From Discover magazine : "Michael Abrams chronicles mankind's many attempts to defy gravity's grasp -- not in airplanes but with wingsuits, parachutes, and a not-insignificant dose of insanity. As Abrams relates in this witty and well-researched book, the impulse to leap off a cliff or soar into the sky with homemade wings stitched together from feathers, leather, bones, canvas, or wood stretches far back into history."

From Publishers Weekly : "The tales of flight range from the silly and mysterious to the inspiring and unbelievable. Abrams's brief biographies are deep enough to convey how serious these birdmen take the notion of flight, but lighthearted enough to capture the carefree way most of these skyflyers face possible death."

ABOUT THE AUTHOR:

Michael Abrams has written for such publications as Discover, Wired, Spectrum , and Forbes FYI. He lives in New York's East Village with his wife and brand new daughter, Alita.

CONVERSATION WITH THE AUTHOR:

"Your book is about winged men who jump from great heights in the hopes of not just descending gracefully to the earth but of actually flying. Given the technological challenges and complexities involved in such 'personal flight,' there developed a highly specialized terminology. What, for instance," I ask author Michael Abrams, "is a whuffo?" "A whuffo is a first-time skydiver who hasn't taken the plunge as yet. Legend has it that a batwing flier named Lyle Cameron landed in a field and was questioned by the farmer as to why he had jumped from a perfectly safe airplane: 'Whuffo you jump?' And from then on whuffo also became the word for non-skydivers."

"And a burble?"

"A burble is a thing that has haunted skydivers from the beginning, and continues to. When you fall, you create a bit of a vacuum behind you. These days a small pilot parachute pulls the main chute out behind you. Except that vacuum you're creating may impede it and keep it from deploying and pulling the large parachute open. And when you're in a winged suit, it creates even more of a burble and problem."

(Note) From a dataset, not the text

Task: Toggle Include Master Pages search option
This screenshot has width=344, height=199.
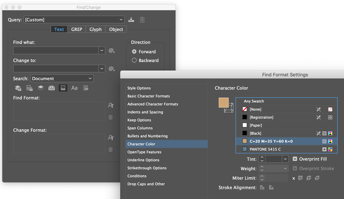Action: (x=52, y=88)
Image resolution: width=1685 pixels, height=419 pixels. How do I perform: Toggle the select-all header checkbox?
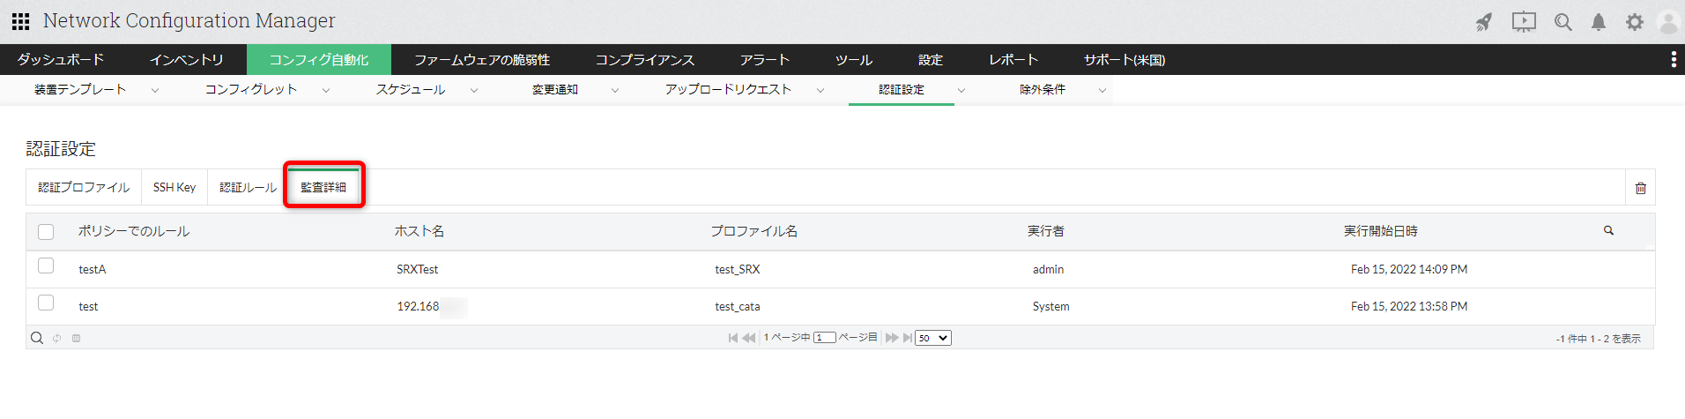point(47,232)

"And what is a jellyfish?"

"It's a deception. You jump and open your regular parachute as you fall, then collapse it in mid-air so it streams behind you, as if you're experiencing a disaster. Thereby terrifying everyone on the ground as you hurdle down. Then you refill the canopy and settle to earth and revive the watchers who've fainted."

"The desire to fly seems a longstanding fixation. In the 6th Century A.D., the Emperor Kao Yang experimented with flight, using large kites strapped to the body."

"Yes. Being the emperor, though, he attached them to prison inmates and had them hurled off a tower to see if the kites worked. Results were disappointing. Until a prisoner was attached to one shaped like an owl. That outfit worked. He flew, or glided."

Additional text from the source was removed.